There is so much to write.  So many emotions in this heart of mine that I need to process.  There is still so much sadness over losing Isaiah; there is still so much envy of others and their "perfect" pregnancies and birth stories"; there is  unbelief about how a mom could so neglect her 14month old baby boy; there is confusion about why God chooses to take some little babies but He decides to grant life to others; there is a growing awareness of all the brokenness in this world (I truly led such a sheltered happy life); there is a grieving and a questioning of God about all this brokenness.... there are just so many many emotions. 
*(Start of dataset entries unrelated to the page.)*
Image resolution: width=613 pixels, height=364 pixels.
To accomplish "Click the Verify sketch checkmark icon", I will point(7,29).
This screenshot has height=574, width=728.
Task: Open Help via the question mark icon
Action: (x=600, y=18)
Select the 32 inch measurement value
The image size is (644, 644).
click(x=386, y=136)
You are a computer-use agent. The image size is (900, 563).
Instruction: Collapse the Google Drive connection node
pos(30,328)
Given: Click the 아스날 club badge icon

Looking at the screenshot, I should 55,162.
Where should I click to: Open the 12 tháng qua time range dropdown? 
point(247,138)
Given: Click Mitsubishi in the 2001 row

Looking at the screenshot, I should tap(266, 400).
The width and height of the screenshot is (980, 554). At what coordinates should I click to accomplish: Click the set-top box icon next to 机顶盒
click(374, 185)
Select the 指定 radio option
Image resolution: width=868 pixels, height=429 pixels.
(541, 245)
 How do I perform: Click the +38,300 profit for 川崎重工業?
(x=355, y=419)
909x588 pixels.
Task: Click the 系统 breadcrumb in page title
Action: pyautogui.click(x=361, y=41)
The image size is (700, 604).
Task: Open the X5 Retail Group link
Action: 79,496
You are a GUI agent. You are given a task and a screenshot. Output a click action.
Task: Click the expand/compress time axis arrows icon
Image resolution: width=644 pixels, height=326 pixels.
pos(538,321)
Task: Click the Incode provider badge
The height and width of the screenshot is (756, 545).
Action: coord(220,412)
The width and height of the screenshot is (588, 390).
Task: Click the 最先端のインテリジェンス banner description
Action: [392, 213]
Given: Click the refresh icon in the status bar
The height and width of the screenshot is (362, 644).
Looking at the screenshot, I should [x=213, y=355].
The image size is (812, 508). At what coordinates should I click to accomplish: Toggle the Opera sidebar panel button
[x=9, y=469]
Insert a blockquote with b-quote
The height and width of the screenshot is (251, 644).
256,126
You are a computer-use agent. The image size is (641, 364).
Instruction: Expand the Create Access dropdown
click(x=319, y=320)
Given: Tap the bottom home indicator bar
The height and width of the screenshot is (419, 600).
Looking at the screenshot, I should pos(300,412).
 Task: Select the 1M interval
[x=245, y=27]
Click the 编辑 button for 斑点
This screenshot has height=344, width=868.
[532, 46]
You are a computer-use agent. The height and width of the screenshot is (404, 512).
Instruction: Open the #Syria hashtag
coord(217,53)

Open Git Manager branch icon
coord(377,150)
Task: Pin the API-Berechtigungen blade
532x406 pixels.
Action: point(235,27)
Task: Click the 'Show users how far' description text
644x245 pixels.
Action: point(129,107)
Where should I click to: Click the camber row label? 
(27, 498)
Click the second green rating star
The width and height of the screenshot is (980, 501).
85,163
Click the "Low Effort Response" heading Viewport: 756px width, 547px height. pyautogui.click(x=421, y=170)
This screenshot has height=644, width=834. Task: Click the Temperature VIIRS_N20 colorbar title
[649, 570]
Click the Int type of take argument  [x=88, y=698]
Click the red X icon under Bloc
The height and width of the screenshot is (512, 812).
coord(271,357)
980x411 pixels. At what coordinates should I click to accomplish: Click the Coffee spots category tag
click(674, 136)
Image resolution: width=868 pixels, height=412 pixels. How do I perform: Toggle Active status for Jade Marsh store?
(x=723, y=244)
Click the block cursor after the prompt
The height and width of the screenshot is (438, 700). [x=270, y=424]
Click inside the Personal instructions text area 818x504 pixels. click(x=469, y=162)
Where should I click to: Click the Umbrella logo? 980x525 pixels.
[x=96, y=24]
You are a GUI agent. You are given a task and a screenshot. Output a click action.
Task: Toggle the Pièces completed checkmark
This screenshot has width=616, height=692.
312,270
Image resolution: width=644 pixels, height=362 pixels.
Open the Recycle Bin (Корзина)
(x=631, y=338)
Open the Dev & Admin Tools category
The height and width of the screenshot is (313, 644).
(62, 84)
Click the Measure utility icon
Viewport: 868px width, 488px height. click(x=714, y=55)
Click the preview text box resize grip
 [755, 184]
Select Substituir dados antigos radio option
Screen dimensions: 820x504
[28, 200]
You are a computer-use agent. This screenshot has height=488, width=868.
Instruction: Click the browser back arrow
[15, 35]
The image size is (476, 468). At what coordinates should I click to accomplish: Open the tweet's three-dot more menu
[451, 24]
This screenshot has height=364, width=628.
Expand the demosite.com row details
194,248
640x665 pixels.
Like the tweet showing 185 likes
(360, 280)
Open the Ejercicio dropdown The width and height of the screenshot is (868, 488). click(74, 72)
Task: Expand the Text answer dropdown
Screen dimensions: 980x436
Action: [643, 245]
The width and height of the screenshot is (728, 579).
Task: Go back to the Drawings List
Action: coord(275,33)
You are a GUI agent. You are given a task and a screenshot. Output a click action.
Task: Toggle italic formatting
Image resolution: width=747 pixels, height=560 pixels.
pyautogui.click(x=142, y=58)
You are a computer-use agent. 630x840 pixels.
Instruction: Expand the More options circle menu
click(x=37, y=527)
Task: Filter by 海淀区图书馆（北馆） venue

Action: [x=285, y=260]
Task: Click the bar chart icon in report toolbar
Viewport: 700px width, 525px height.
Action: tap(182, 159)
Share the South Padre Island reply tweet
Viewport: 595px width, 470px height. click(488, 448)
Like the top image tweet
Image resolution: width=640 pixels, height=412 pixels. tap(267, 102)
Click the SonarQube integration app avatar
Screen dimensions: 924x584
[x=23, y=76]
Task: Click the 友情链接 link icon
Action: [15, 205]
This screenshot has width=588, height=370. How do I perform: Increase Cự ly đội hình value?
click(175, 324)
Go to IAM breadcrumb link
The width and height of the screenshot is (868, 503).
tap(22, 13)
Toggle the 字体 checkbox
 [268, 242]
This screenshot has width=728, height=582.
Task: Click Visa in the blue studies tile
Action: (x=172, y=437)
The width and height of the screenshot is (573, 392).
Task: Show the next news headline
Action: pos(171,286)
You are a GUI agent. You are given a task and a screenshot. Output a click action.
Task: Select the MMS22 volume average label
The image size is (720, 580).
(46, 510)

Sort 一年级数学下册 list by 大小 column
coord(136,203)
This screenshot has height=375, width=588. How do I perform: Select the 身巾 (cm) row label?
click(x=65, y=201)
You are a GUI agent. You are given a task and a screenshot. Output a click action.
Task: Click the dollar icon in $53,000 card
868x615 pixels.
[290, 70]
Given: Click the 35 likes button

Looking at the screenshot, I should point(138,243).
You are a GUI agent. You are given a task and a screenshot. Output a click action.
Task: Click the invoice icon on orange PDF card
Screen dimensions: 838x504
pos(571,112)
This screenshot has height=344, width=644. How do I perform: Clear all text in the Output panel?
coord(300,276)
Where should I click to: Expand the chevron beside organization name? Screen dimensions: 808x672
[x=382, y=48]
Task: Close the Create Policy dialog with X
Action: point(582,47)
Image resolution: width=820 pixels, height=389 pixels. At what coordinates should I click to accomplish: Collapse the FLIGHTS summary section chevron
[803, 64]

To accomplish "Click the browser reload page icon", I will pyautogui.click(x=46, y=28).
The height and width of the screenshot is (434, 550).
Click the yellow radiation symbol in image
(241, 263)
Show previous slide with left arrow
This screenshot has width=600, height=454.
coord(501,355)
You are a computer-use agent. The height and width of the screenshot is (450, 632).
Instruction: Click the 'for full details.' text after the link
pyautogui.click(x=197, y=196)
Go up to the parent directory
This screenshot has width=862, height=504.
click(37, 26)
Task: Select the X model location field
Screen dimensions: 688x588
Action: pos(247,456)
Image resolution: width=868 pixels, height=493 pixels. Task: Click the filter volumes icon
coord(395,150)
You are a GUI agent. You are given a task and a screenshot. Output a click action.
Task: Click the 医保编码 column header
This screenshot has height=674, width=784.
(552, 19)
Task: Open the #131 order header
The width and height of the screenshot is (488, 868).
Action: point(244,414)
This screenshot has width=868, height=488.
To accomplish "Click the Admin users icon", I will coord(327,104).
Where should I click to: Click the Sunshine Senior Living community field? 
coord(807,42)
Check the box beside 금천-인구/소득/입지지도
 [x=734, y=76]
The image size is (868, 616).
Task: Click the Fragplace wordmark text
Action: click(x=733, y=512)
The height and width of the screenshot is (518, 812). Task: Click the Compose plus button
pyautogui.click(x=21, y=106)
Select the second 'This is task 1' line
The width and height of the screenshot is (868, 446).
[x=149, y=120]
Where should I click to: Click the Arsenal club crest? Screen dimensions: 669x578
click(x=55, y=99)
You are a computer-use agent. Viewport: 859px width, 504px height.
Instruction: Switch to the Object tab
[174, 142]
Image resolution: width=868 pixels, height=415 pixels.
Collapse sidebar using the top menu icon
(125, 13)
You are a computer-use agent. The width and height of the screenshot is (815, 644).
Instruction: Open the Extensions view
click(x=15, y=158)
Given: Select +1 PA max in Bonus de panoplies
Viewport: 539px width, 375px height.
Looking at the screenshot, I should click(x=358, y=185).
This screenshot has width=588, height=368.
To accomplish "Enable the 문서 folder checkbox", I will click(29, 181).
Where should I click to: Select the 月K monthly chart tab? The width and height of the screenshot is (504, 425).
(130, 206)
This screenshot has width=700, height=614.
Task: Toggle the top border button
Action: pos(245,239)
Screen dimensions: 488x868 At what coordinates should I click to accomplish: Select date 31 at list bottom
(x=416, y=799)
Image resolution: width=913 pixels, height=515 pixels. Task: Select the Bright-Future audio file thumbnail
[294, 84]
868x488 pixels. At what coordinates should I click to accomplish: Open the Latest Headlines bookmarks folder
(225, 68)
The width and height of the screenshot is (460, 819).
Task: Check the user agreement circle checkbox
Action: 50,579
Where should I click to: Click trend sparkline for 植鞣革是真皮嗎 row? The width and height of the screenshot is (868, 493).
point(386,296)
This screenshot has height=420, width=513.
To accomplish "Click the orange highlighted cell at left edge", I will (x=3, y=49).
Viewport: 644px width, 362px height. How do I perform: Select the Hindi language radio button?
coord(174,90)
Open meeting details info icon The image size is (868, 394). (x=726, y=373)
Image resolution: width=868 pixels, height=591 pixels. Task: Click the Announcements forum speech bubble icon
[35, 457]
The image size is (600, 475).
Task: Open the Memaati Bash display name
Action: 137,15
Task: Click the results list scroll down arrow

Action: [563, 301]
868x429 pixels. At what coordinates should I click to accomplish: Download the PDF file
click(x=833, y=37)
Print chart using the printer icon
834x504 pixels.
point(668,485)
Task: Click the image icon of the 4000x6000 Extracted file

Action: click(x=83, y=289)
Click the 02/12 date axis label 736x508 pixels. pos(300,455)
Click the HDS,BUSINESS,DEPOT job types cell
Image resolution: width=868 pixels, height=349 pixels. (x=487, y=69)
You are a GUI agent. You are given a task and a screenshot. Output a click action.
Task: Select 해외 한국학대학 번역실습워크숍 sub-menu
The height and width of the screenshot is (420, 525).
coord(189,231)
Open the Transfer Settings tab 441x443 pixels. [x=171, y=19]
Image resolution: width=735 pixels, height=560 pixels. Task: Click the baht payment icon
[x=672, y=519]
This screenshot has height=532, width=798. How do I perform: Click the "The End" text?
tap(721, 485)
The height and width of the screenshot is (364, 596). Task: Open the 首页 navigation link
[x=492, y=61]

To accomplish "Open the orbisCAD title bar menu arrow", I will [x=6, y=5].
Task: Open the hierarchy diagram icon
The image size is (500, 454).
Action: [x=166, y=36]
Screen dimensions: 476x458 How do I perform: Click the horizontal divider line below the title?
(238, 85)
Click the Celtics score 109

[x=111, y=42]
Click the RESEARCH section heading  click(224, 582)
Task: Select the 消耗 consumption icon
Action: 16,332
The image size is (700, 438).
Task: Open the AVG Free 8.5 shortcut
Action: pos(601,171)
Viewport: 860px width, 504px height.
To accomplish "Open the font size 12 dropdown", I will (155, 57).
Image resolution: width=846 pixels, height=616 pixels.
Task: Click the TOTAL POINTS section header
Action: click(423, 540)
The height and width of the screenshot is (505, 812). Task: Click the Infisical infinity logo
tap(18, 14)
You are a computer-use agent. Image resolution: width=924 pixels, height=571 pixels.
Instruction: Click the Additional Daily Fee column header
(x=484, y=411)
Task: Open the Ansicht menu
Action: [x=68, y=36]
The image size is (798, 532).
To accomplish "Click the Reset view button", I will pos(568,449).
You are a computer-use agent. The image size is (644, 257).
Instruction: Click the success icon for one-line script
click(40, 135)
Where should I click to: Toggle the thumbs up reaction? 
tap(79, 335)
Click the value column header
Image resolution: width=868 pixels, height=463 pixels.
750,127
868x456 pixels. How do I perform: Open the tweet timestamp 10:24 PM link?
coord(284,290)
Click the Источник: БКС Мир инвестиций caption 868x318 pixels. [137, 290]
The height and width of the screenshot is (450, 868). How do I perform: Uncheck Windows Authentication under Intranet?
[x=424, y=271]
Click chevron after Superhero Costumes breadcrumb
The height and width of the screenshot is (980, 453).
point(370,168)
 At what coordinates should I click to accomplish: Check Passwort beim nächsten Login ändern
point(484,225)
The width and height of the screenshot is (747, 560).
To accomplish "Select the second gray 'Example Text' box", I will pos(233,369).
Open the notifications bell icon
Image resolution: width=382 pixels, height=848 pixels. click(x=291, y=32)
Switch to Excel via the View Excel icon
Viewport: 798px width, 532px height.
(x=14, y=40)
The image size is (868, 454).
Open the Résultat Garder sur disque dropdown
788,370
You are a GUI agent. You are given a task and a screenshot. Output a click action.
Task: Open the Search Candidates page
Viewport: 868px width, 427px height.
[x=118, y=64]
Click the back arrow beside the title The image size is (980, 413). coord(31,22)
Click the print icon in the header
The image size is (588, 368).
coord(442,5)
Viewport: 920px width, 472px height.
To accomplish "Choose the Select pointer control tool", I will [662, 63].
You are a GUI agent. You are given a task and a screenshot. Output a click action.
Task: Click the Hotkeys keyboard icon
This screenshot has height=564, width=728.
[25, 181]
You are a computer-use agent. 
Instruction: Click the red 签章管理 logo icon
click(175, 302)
However, my day has been (just a tad) busy, and I am tired. 
So, I'm going to sign off. 
But I do hope to write again soon. 


2 comments:

  1. Thanks for posting. Yes your arms are full. I can see that. Looks like our house. Yes I struggle (so much) with why God takes some and leaves others. Why do people who abuse or neglect their kids get to keep them while he took my beloved and well-cared for daughter. But those are questions we will not know the answer to this side of heaven. My husband's grandma lost a son at 8 years old. There is a verse in Isaiah somewhere that brought her much comfort. About how he is keeping our children from future hurts. If I find the reference I'll let you know.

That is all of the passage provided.